Consensus Calculation Using Confidence values

This is the prefered consensus algorithm for reading data with Phred decibel scale confidence values. As will become clear from the follwing description, it is more complicated than the other algorithms, but produces a much more useful result.

A difficulty in designing an algorithm to calculate the confidence for a consensus derived from several readings, possibly using different chemistries, and hopefully from both strands of the DNA, is knowing the level of independence of the results from different experiments - namely the readings. Given that sequencing traces are sequence dependent, we do not regard readings as wholly independent, but at the same time, repeated readings which confirm base calls may give us more confidence in their accuracy. In addition, if we get a particularly good sequencing run, with consequently high base call confidence values, we are more likely to believe its base call and confidence value assignments. The final point in this preamble is that the Phred confidence values refer only to the probability for the called base, and they tell us nothing about the relative likelihood of each of the other 3 base types appearing at the same position. These difficulties are taken into account by our algorithm, which is described below.

In what follows, a particular position in an alignment of readings is referred to as a "column". The base calls in a column are classified by their chemistry and strand. We currently group them into "top strand dye primer", "top strand dye terminator", "bottom strand dye primer" and "bottom strand dye terminator" classes.

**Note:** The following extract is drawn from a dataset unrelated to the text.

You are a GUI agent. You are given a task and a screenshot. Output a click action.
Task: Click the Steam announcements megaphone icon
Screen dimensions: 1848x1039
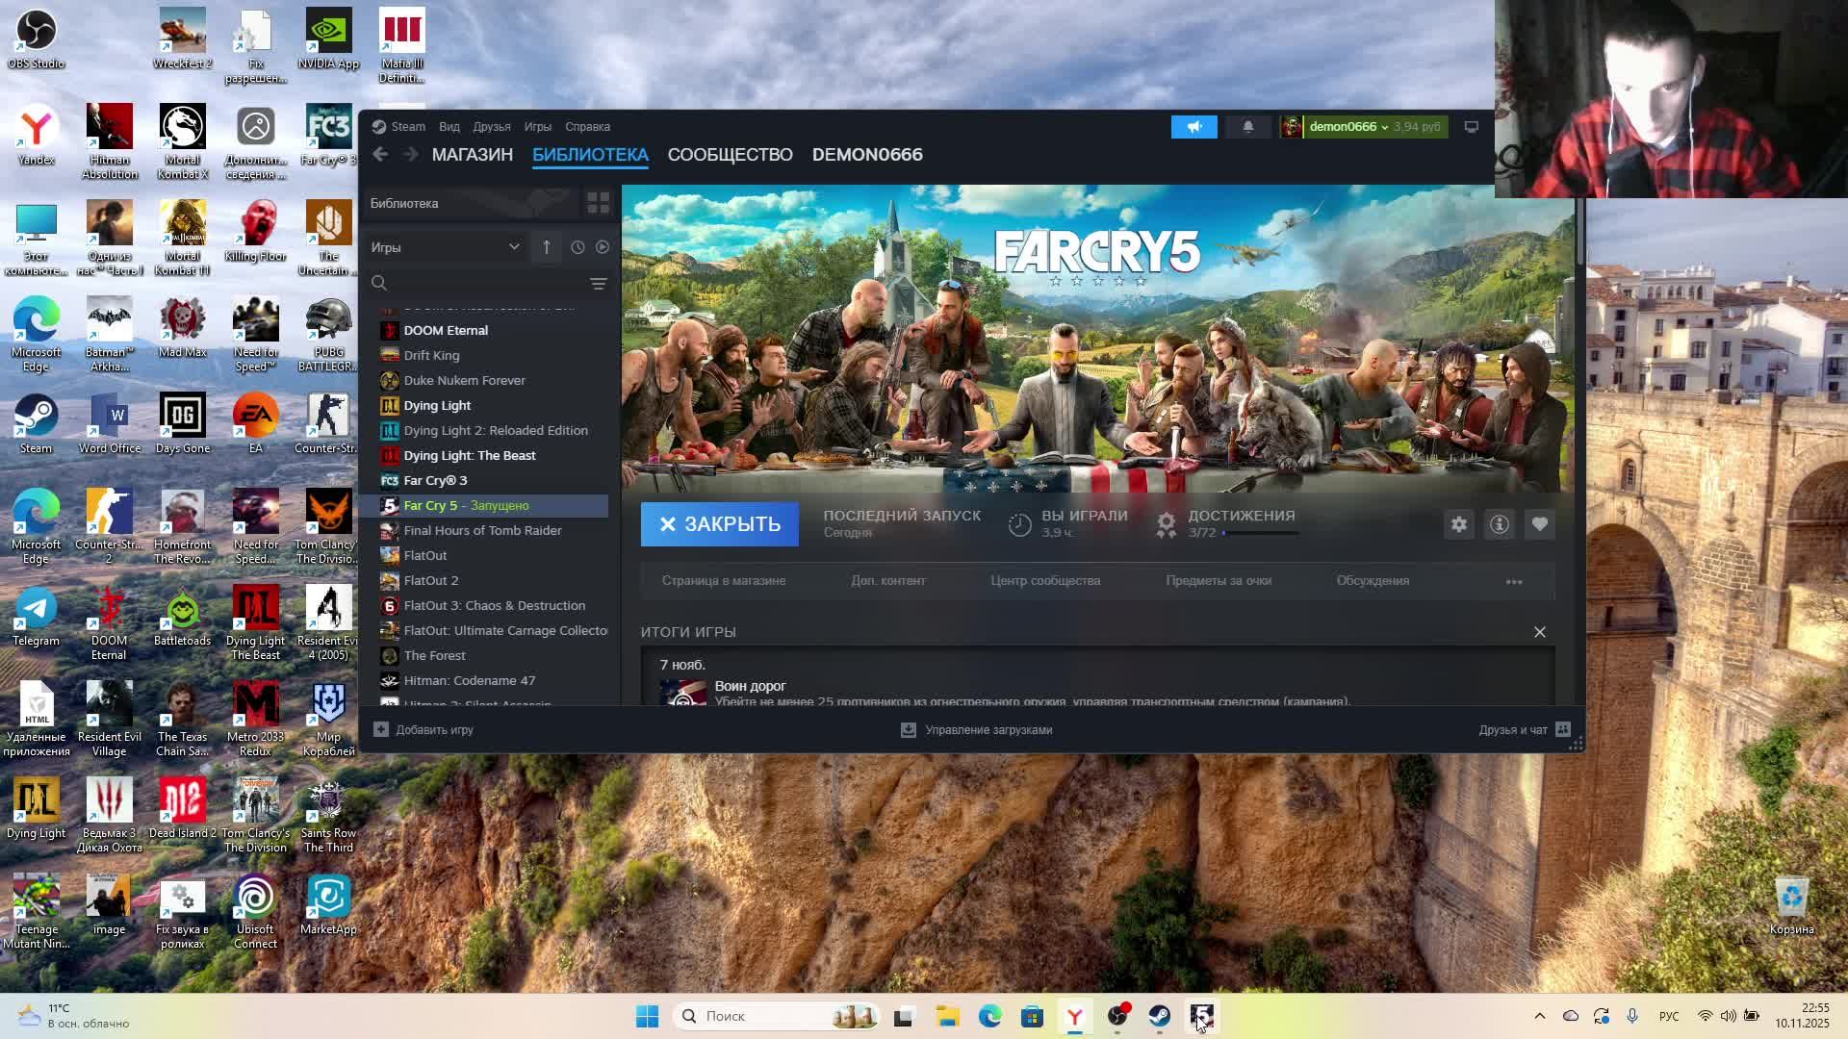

Within each class there may be zero or many base calls. For each class we check for multiple occurrences of the same base type. For each base type we find the highest confidence value, and then increase it by an amount dependent on the number of confirming reads. Then Bayes formula is used to derive the probabilities and hence the confidence values for each base type.

To further describe the method it is easiest to work through an example. Suppose we have 5 readings with the following characteristics covering a particular column.

```Dye primer, top strand,        'A', confidence 20
Dye primer, top strand,        'A', confidence 10
Dye primer, top strand,        'T', confidence 20
Dye terminator, top strand,    'T', confidence 10
Dye primer, bottom strand,     'A', confidence 5
```

Hence there are three possible classes.

Examining the "dye primer top strand" class we see there are three readings (A, A and T). The highest A is 20. We add to this a fixed quantity to indicate one other occurence of an A in this set. For this example we add 5. Now we have an adjusted confidence of 25 for A and 20 for T. This is equivalent to a .997 probability of A being correct and .99 probability of T being correct. To use Bayes we split the remaining probabilies evenly. A has a probability of .997 and so the remaining .003 is spread amongst the other base types. Similarly for the .01 of the T. The result is shown in the table below.

```  |   A     C     G     T
--+-----------------------
A | .997  .001  .001  .001
T | .0033 .0033 .0033 .990
```

Bayesian calculations on this table then give us probabilities of approximately .766 for A, .00154 for C, .00154 for G and .231 for T.

The other classes give probalities of .033 for A, C, G and .9 for T, and .316 for A, and .228 for C, G and T.

To combine the values for each class we produce a table for a further Bayesian calculation. Once again we fill in the probabilities and spread the remainder evenly amongst the other base types.

```           |   A      C      G     T
-----------+--------------------------
Primer Top | .766  .00154 .00154 .231
Term   Top | .0333 .0333  .0333  .9
Primer Bot | .316  .228   .228   .228
```

From this Bayes gives the final probabilities of .135 for A, .0002 for C, .0002 for G and .854 for T. This is what would be expected intuitively: the T signal was present in both dye primer and dye terminator experiments with 1/100 and 1/10 error rates whilst the A signal was present on both strands with 1/100 and 1/3 error rates. Hence the consensus base is T with confidence 8.4 (-10*log10(1-.854)).

If a padding character is present in a column we consider the pad as a separate base type and then evenly divide the remaining probabilities by 4 instead of 3.